By Paul Henning, PHD


A group of exercise scientist from Brazil conducted a very interesting study to compare the differences of using constant rest intervals and decreasing rest intervals between sets and exercises on strength and hypertrophy during a resistance training program [1]. Rest period length between sets and exercises is an important acute resistance training program variable and is one way to increase the difficulty to complete a set with the prescribed number of repetitions [2]. Typically, when using short rest intervals, we see a decrease in the number of repetitions per set with each succeeding set using the same resistance; thus indicating fatigue [3, 4]. This decrease in the number of reps decreases total training volume and could compromise maximal strength increases during a training program.
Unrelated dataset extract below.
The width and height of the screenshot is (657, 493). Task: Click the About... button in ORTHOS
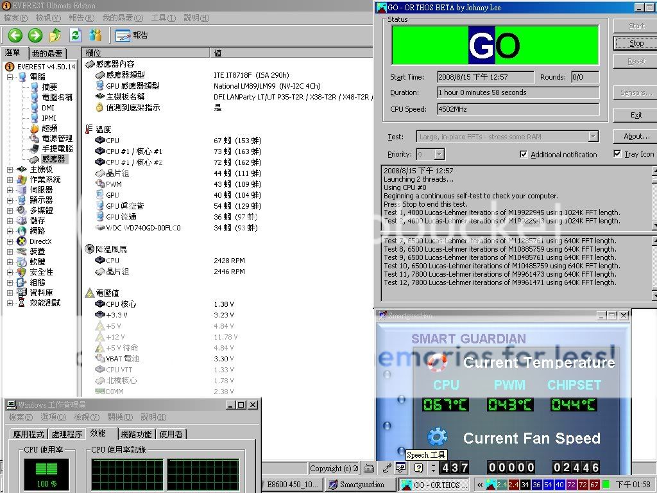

A benefit that is inherent to short rest intervals is an increase in the anabolic hormonal response (growth hormone, IGF-1) which could result in increased muscle hypertrophy. The authors of this study compared a program using constant rest intervals (2 minutes) between sets and exercises and a program using decreasing rest intervals (2 minutes decreasing to 30 seconds) as the 8 weeks of training progressed. They hypothesized that the increased hormonal response with the short rest intervals will counteract any decrease in the volume of training due to decreasing rest period length which will result in similar hypertrophy and strength increases in both groups [1].


The authors form Brazil recruited twenty young men recreationally trained in strength training were randomly assigned to two groups of 10 each. These men performed a strength training program for at least a year with minimum frequency of 3 times per week prior to the study. The constant rest interval (CI) and decreasing rest interval (DI) groups performed exactly the same exercises, reps per set, and sets during the 8-week monitored training program. Both groups trained 6 days per week using a split routine. The only difference between groups was as the weeks progressed, rest period intervals were gradually decreased with the DI training [1].
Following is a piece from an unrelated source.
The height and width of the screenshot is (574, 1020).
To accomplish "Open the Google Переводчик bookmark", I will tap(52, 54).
Results from this study showed that the CI group had much more training volume over the course of 8 weeks than the DI group. Both groups demonstrated significant increases in bench press and squat 1RM, muscle cross-sectional area (CSA) and knee extensor and flexor peak torque pre to posttraining. Interestingly, there were no significant differences between the CI or DI groups in 1-RM, peak torque or muscle CSA. In conclusion, this is the first study to the author’s knowledge demonstrating that similar strength and muscle CSA increases are achieved with either constant or decreasing rest periods between sets and exercises over short training periods. This appears to be true for both upper and lower body exercises and muscle groups. Therefore, we can achieve similar adaptations in strength and muscle hypertrophy with a weight training program utilizing decreasing rest periods between sets and exercises as we do with a weight training program utilizing constant rest periods. This can be of benefit since we may be able to decrease our total time and training volume in the gym while still reaping the same benefits in strength and muscle size!


References:

1. de Souza, T.P., Jr., et al., Comparison between constant and decreasing rest intervals: influence on maximal strength and hypertrophy. J Strength Cond Res, 2010. 24(7): p. 1843-50.

2. Fleck, S.a.K., WJ, ed. Designing Resistance Training Programs. 2004, Human Kinetics: Champaign, IL. 164.

3. de Salles, B.F., et al., Rest interval between sets in strength training. Sports Med, 2009. 39(9): p. 765-77.

4. Miranda, H., et al., Effect of two different rest period lengths on the number of repetitions performed during resistance training. J Strength Cond Res, 2007. 21(4): p. 1032-6.